The brain goes through a sequence of transformations from the prenatal period to adulthood. During the prenatal period, there is neuronal proliferation, neuronal migration, and the creation of the radial glial guide system. Then, from about 5 months of gestation and on through adulthood, there is a proliferation of the glial elements of the brain. Along with these transformations, there are notable differences between the infant brain and the adult brain. The first difference lies in body proportions. In the newborn infant, the brain is disproportionately large when compared to the rest of the body; body-to-brain ratio is 10 to 1. Afterward, brain weight increases rapidly during the first 2 to 3 years of life and is nearly at its fully developed size at age 3. From thereon, there is only modest growth. In adulthood, the body-to-brain proportions lie in a ratio of 50 to 1. A second difference lies in the metabolic rate. In adulthood, the metabolic rate is about half to 35% of what it was in childhood. Hence, the highest metabolic rate in the brain occurs during the first decade of life. Finally, a third difference lies in the rate of blood flow. In the newborn infant, blood flow and hence glucose utilization is about twice as much as in an adult brain; the oxygen consumption is also higher than in the adult brain. An interesting clinical consequence of this is that physicians often hear bruits when examining a child's brain, which should not be considered abnormal.

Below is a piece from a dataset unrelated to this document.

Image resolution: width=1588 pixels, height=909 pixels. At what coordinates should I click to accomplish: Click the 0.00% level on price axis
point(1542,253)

What are the brain's main sources of fuel during its lifespan? There are two sources: glucose and ketone bodies. The current view, proposed by Dr Magistretti, suggests that blood glucose crosses the blood-brain barrier, enters the brain, and is largely taken up by astrocytes. These astrocytes, in turn, either convert glucose to glycogen (for future use) or convert it to pyruvate through glycolysis. Pyruvate is then reduced to lactate, which is then exported to the neuron via extracellular space. The neuron utilizes the lactate, converts it to pyruvate, and then completely oxidizes it to CO2 and water; thereby generating ATP. Ketone bodies, an alternative fuel source, can also enter the brain through this pathway.
Until recently, the mechanism by which these fuels cross the blood-brain barrier was not understood. The brain does not allow water molecules in; only lipid soluble molecules can enter. Therefore, glucose, a highly water soluble molecule, should not be able to cross into the brain. New studies on the brain's transporter system have revealed that glucose enters the brain through facilitated diffusion, which allows a molecule to go down a gradient faster than by simple diffusion. The same process facilitates the transport of ketone bodies.

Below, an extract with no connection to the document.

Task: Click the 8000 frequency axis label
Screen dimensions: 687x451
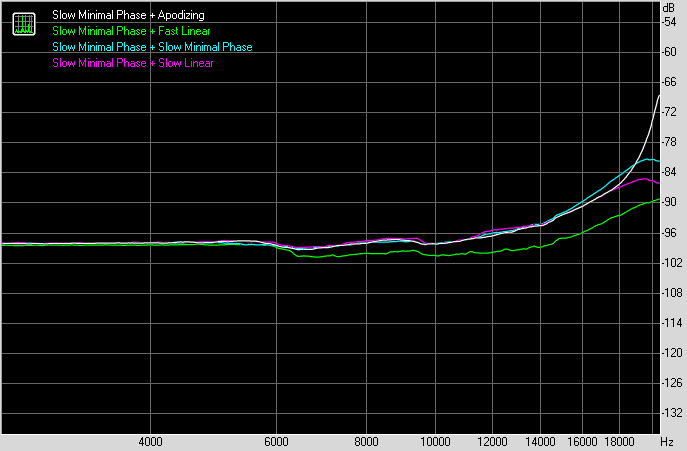Action: 366,441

Cerebral energy failures result when the brain does not make or cannot use glucose or ketone bodies for fuel. Classification of cerebral energy failure syndromes includes defects in fuel availability, fuel transport, and fuel combustion. An example of a defect in fuel availability is a hyperinsulinemic condition. In the presence of excessive insulin, blood glucose will be driven down. In addition, the excess insulin will oppose the mobilization of fatty acids to the liver; if no fatty acids are presented to the liver, there will be no production of ketone bodies. The resulting absence of glucose and ketone renders the outcome(neuroglycopenia) generally poor. In this situation, there is 1 normal gene and 1 mutated gene for GLUT1, which results in difficulty in transporting glucose across the blood-brain barrier. The results vary mysteriously according to the individual: inability to walk, and seizures. Finally, an example of a defect in fuel combustion (or metabolism) is a defect in glycolysis. Defects in glycolysis are inherited and the symptoms are myopathic.
Dr De Vivo concludes the lecture with treatment options for these three kinds of disorders. For fuel availability disorders, blood glucose must be maintained at a constant level. Fasting should be avoided at all times. For fuel transport and fuel combustion disorders, a ketogenic diet, supplemented by coenzyme Q10 and L-carnitine, is suggested. However, since fuel combustion disorders are so rare, there has not been much experience in treating them.